-- Given data follows --

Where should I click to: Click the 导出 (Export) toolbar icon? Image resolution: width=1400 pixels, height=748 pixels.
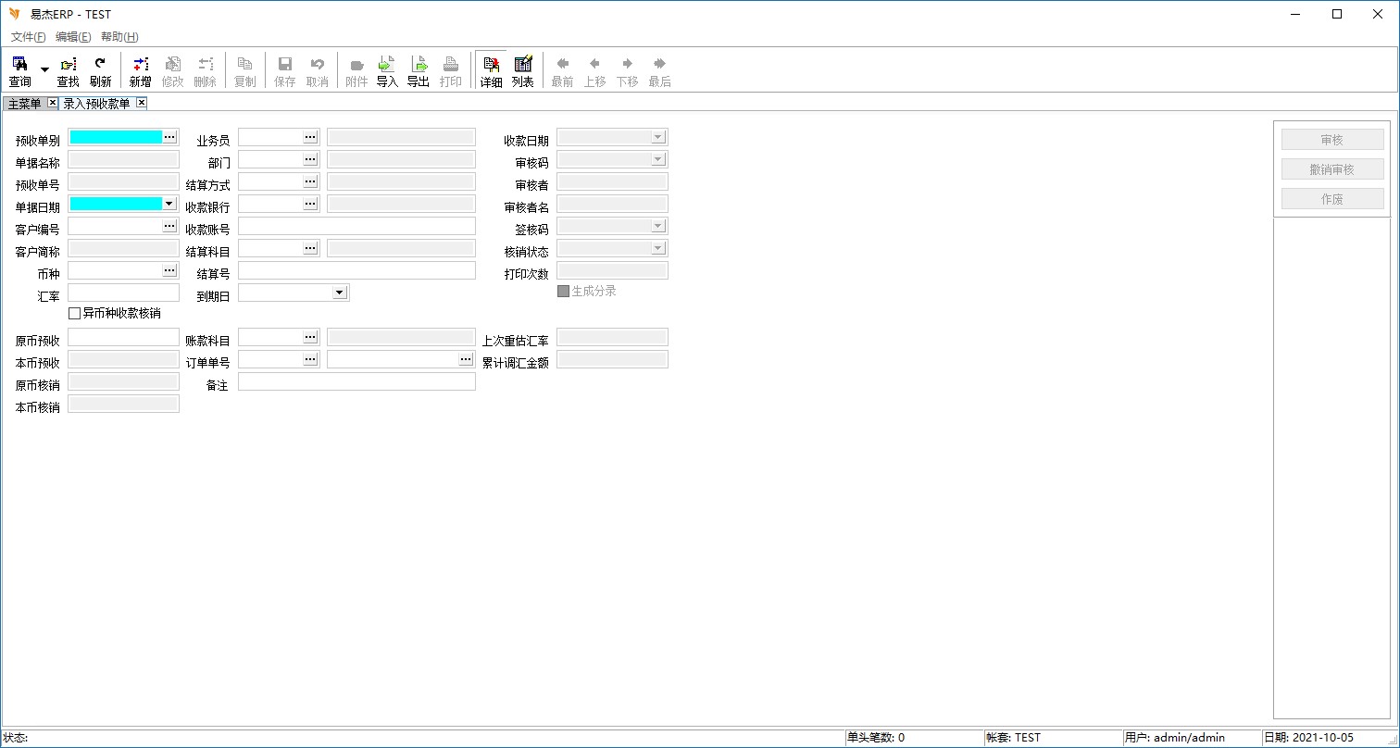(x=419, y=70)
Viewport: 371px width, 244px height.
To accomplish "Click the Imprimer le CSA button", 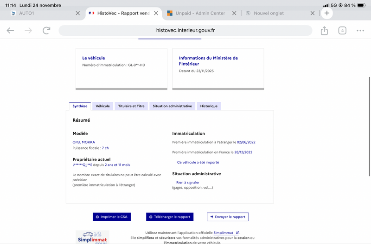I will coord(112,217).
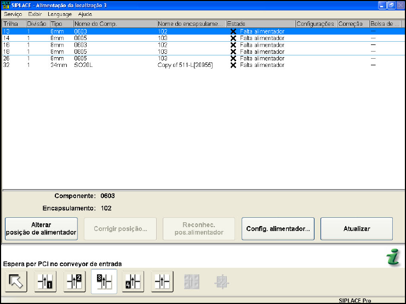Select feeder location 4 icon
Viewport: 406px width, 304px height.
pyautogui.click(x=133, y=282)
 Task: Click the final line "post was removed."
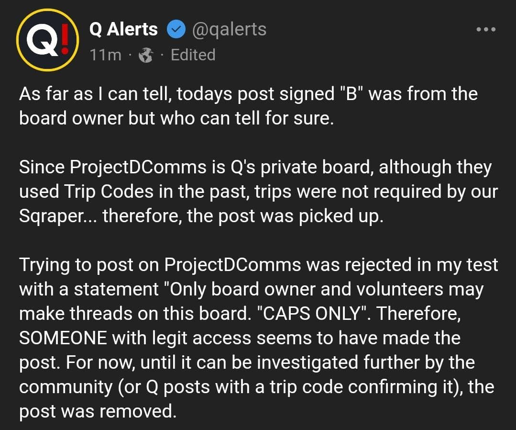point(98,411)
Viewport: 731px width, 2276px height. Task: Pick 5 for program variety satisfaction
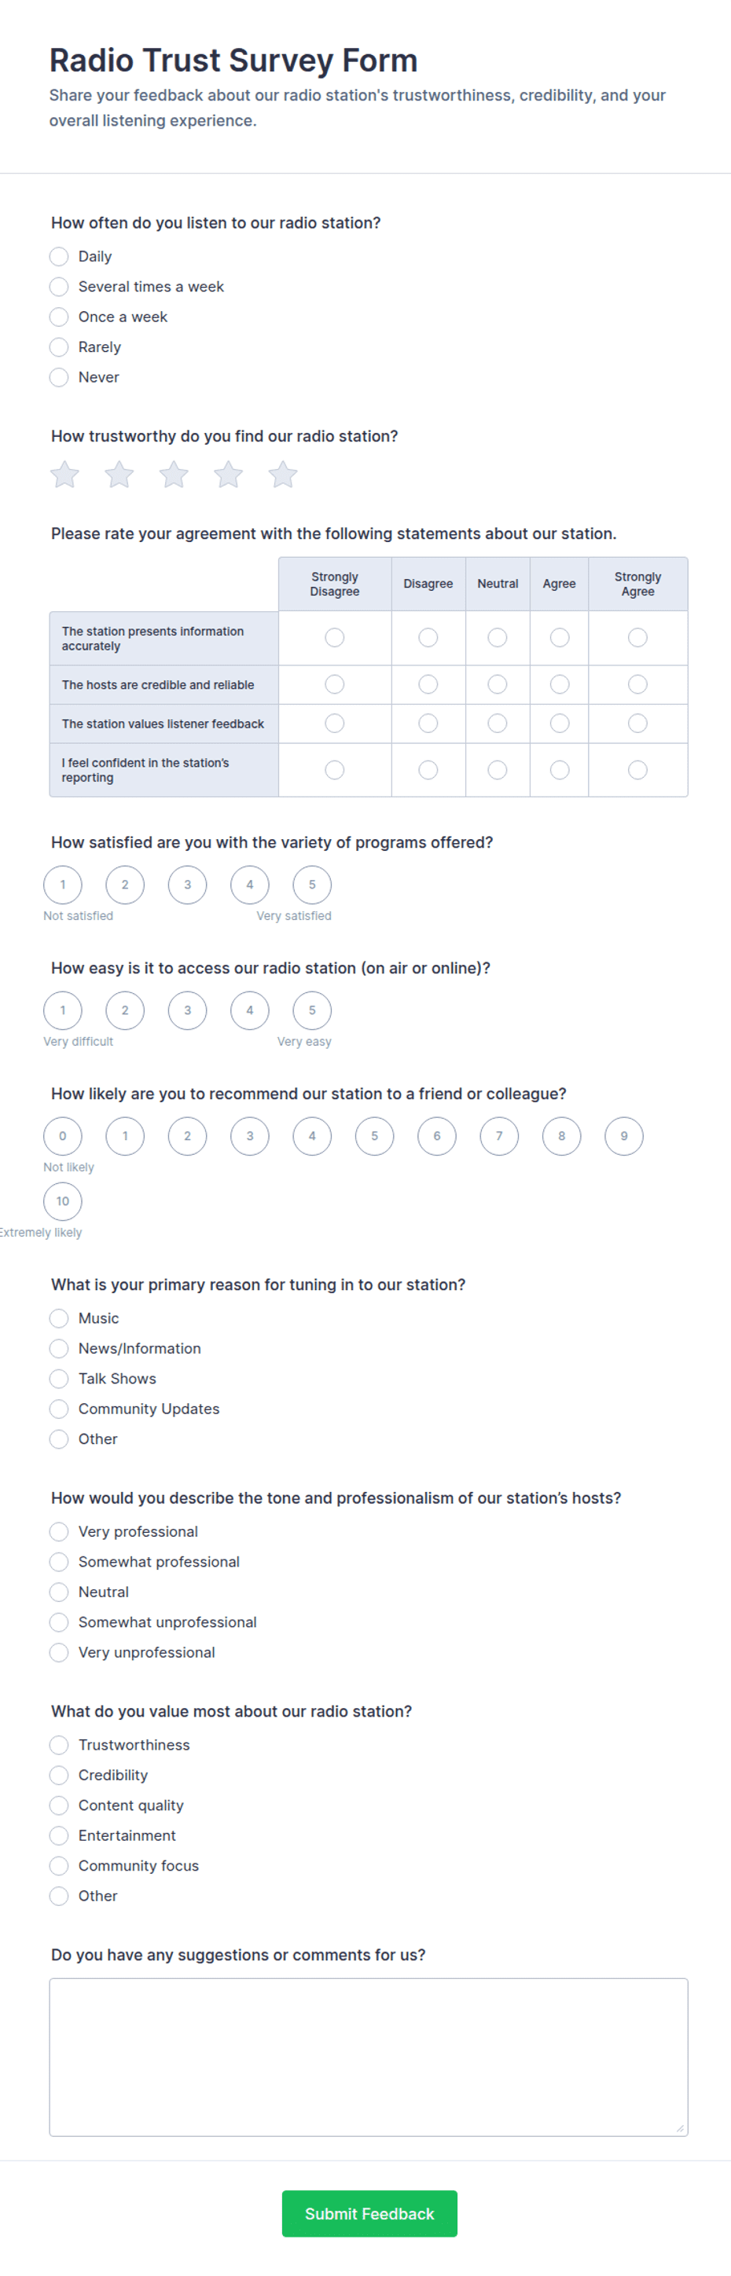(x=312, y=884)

-- Given data concluded --

__Task directions__: Word for word, restate only the lines from the one bearing "Task: Click the" through the final line of the listing, inclusive, with no pictures.

__Solution for this exercise__:
 Task: Click the final line "post was removed."
point(98,411)
Viewport: 731px width, 2276px height. Task: Pick 5 for program variety satisfaction
(x=312, y=884)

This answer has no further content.